Louis veut en finir avec le classement des archives.
Ce matin il s’attaque à la dernière boîte, qui contient quatre classeurs :
1978 : rue des bons enfants / menu : museau vinaigrette
1982 : Léopold est embauché au garage Volkswagen
1991 : retour d’Helsinky
1994 : premier voyage / la maison carrée
Ce dernier paquet contient toutes les photographies réalisées par Maxime pendant l’automne 94. Ils vivaient tous au 493 à cette époque (la première) et l’atelier était très productif.
Maxime avait rencontré le cantonnier du cimetière lors d’une de ses dérives matinales et fasciné par sa maison, avait décidé d’en faire une série de clichés pour le livre que Denyse d’Artemes voulait publier pour l’exposition de Kutimô prévue l’année suivante.
La maison était compacte, blanche, adossée à un bosquet et posée sur une dalle sablonneuse. Seule une petite ouverture sur la façade donnait un peu de lumière. Il pensait que l’habitant y rangeait les outils nécessaires pour l’entretien des lieux. La porte était pleine et massive. Quand Maxime la passa pour la première fois, il fut surpris par l’ampleur des lieux . Il retourna à l’extérieur pour comparer ce qu’il voyait à l’extérieur et découvrait à l’intérieur.
Il repensa au livre de Danieleski dont le héros se trouvait dans la même situation et découvrait des pièces inconnues à chaque nouvelle visite de sa maison.
Maxime n’alla pas plus loin, le cantonnier l’en empêcha et l’entraîna vers le troquet du coin de la rue pour fêter leur rencontre.
Il vint le soir même nous raconter son aventure : il était un peu fatigué par les verres partagés avec le cantonnier qui avait une pratique de l’arrosage des rencontres plus assidue que la sienne.

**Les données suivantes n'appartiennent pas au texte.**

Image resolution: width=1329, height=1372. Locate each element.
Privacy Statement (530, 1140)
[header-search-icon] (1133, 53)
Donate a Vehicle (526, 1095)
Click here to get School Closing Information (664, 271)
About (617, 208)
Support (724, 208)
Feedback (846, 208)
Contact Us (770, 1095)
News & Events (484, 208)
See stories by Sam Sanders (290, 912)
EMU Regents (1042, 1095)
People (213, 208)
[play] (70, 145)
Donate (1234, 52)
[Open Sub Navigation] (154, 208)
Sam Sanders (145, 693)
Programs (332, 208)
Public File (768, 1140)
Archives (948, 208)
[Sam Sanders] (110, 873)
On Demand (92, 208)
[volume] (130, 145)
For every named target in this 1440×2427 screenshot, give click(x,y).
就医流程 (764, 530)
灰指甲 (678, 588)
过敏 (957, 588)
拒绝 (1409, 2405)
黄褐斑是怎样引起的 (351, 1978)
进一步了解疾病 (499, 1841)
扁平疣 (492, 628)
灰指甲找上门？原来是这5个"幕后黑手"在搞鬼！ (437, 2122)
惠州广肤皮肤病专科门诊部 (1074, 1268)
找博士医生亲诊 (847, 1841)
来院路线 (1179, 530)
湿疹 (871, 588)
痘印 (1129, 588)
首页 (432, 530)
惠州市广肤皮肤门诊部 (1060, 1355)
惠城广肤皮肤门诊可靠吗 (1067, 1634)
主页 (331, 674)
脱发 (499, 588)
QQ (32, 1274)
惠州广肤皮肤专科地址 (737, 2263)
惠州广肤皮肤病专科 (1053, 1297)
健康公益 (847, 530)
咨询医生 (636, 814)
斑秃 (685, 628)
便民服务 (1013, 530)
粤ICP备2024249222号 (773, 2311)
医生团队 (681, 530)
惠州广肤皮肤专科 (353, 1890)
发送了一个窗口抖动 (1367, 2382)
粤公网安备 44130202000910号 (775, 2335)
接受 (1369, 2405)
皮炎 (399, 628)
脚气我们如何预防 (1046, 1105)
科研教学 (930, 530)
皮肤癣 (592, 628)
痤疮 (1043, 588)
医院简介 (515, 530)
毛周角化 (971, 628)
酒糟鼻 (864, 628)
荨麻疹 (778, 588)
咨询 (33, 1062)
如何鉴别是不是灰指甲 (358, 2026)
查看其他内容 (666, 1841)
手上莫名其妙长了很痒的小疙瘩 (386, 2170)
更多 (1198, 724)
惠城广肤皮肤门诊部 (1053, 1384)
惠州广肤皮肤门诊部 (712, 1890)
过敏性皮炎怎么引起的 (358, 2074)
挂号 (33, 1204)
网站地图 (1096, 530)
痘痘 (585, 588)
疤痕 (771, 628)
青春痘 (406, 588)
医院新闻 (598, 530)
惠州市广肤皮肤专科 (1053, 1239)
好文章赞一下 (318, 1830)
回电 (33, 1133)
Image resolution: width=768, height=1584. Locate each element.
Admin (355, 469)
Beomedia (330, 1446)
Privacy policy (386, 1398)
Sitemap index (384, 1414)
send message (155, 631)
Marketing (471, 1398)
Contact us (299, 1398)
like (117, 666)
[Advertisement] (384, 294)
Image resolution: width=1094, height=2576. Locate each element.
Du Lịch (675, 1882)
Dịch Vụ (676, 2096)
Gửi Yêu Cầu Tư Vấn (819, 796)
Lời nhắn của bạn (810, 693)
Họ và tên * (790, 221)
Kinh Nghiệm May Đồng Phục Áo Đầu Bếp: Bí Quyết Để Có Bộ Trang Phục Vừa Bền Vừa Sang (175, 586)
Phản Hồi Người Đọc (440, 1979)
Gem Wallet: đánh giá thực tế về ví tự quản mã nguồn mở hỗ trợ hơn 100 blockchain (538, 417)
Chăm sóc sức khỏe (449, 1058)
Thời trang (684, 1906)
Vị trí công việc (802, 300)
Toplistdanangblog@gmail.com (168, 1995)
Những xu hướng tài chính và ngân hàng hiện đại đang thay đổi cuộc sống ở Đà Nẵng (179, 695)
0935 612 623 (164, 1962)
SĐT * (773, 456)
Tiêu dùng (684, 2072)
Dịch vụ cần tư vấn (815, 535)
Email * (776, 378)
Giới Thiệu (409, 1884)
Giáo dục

Devant toutes ces images étalées au sol, Louis se souvint que cette aventure est racontée dans Climat tempéré, ouvrage publié par Yoshimazu Publishers, dans la collection Ciel noir. Maxime y mêle des textes, des photographies et des dessins évoquant la petite maison carrée sans fenêtres.
Une des photographies a compté beaucoup dans leur vie et Louis est certain que celle-là, il la conservera dans cette grande liquidation des traces. Pendant les quinze premières années du vingt-et-unième siècle, elle a servi de bannière à leur atelier.
Il range, déchire, jette, ferme les boîtes.
En retournant devant son écran, il constate que Maxime vient de lui adresser un mail pour lui dire qu’il passera ce soir. De lire le message de Maxime lui donne envie d’aller voir ce qu’est devenu ce lieu : quelques errances dans les sites spécialisés lui donne l’information. En constatant le nouvel état du lieu, il ne tarde pas à penser que le cantonnier du cimetière est mort et que personne ne se souvient de lui ni de cette maison qui nous a tant fait rêver.
Il court vers la corbeille et en hommage au cantonnier, de son sens de la rencontre et de sa bibliothèque secrète, sauve les images dont il comptait se débarasser.
Maxime siffle dans la rue, Louis descend, ils vont retrouver tous les autres chez Élie.